By 1600 some 60,000 Indians lived in Ontario, including the Algonquin, Iroquois and Huron. The latter were constantly at war. In 1610 the French Etienne Brûlé, an associate of Samuel de Champlain, explored the area for France. In 1615 Champlain signed a trade agreement with the Huron. Both groups acquired tremendous economic benefits from this trade, but the French also brought European diseases such as measles and scarlet fever with them, against which the Indians had no immunity. In 30 years time the Huron lost half of their population! The Iroquois, their hereditary enemies, made an alliance with Dutch traders from Albany, New York.

In 1626 French Jesuits founded colonies, and the French supported the Huron Indians in their fight against the Iroquois. But these were fearsome warriors, and in 1650 the French even had to retreat to Quebec. However, the French army returned and they defeated the Iroquois in 1666.

In 1670 de la Salle explored the southern part of the province. In the same year, the English Hudson's Bay Company was established in the north. They chased the Dutch and slowly began to threaten the French, but more important, also their lucrative fur trade... The very static French trade base was no match for the rapidly expanding British colonies, which eventually led to the French and Indian War (1754-1763), after which New France went almost completely to the British. Thereupon the British founded the province of Quebec.

After the American Revolution (1775-1783) thousands of Loyalists, British-minded Americans, immigrated to western Quebec. Since the English-speaking population constituted an overwhelming majority, they strove to obtain their own government, independent of the French-speaking eastern Quebec. In 1791 the province of Ontario was established as Upper Canada, when the original colony of Quebec was divided by the British. Quebec itself was renamed as Lower Canada, although it is located higher on the map...

In 1812 another war broke out between Britain and the US. Immigration of Americans was prohibited, and new immigrants flooded in from the U.K. The original French colonists were not too happy with the British form of government and they revolted. In 1841 the British again joined Upper and Lower Canada together, and called it the United Province of Canada. Ontario was named West Canada and Quebec was renamed to East Canada. The obvious political intention was to manoeuver the Francophones into a minority in the new province, but any cooperation between the French-Catholic and the English-Protestant population was extremely rigid.

Given that the population growth was stronger in the English part, the local politicians asked for more power, which ultimately resulted in the request for a confederation. After the American Civil War (1861-1865) the Canadian provinces feared an American invasion, and Great-Britain's primary concern was to get rid of the cost of the military assistance.

In 1867 the British Parliament voted the British North America Act, and the three provinces of Nova Scotia, New Brunswick and Canada (Ontario and Quebec) became the first four provinces of the Dominion of Canada.
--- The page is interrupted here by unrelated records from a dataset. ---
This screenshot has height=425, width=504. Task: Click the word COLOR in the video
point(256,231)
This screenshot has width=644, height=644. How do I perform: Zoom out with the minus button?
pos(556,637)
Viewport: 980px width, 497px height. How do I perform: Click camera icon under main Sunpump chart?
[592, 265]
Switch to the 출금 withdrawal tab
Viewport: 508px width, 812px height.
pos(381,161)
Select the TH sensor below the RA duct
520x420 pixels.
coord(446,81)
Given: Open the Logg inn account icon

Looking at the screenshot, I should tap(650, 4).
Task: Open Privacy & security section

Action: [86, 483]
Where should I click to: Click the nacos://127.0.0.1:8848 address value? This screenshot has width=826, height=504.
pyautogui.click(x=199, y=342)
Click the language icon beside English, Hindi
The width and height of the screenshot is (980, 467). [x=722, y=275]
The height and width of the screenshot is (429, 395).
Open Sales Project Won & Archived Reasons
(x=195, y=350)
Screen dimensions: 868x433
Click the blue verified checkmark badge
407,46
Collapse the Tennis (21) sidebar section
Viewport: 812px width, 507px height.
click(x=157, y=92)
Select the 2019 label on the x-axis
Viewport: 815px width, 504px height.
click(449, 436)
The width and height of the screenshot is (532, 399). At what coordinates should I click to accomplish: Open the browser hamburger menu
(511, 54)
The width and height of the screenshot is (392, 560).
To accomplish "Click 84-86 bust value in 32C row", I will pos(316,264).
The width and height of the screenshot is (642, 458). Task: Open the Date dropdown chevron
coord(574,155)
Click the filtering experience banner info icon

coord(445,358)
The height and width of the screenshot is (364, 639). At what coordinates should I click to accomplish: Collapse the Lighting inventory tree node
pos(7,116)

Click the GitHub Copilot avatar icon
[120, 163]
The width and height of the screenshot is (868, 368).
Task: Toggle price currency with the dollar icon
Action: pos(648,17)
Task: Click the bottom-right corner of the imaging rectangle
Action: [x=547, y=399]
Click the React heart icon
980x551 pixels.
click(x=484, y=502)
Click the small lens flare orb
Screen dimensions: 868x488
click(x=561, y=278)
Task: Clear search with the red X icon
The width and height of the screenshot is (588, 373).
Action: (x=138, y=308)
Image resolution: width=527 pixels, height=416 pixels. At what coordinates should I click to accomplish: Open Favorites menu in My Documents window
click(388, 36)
Although in its early days the province was extremely English, by 1900 Ontario became much more cosmopolitan. The diversity of the population is simply astounding, and all nationalities or origins can be found. This is largely due to the tremendous efforts of the government and the Canadian Pacific Railways in the early 20th century, to populate the west of Canada with immigrants.

The extensive propaganda that was made throughout the entire world, but especially in England, to lure new immigrants was rather deceiving. For example, not a single publicity was allowed to mention the words snow or cold. That half of the lands were barren and infertile was another "detail" that was prohibited.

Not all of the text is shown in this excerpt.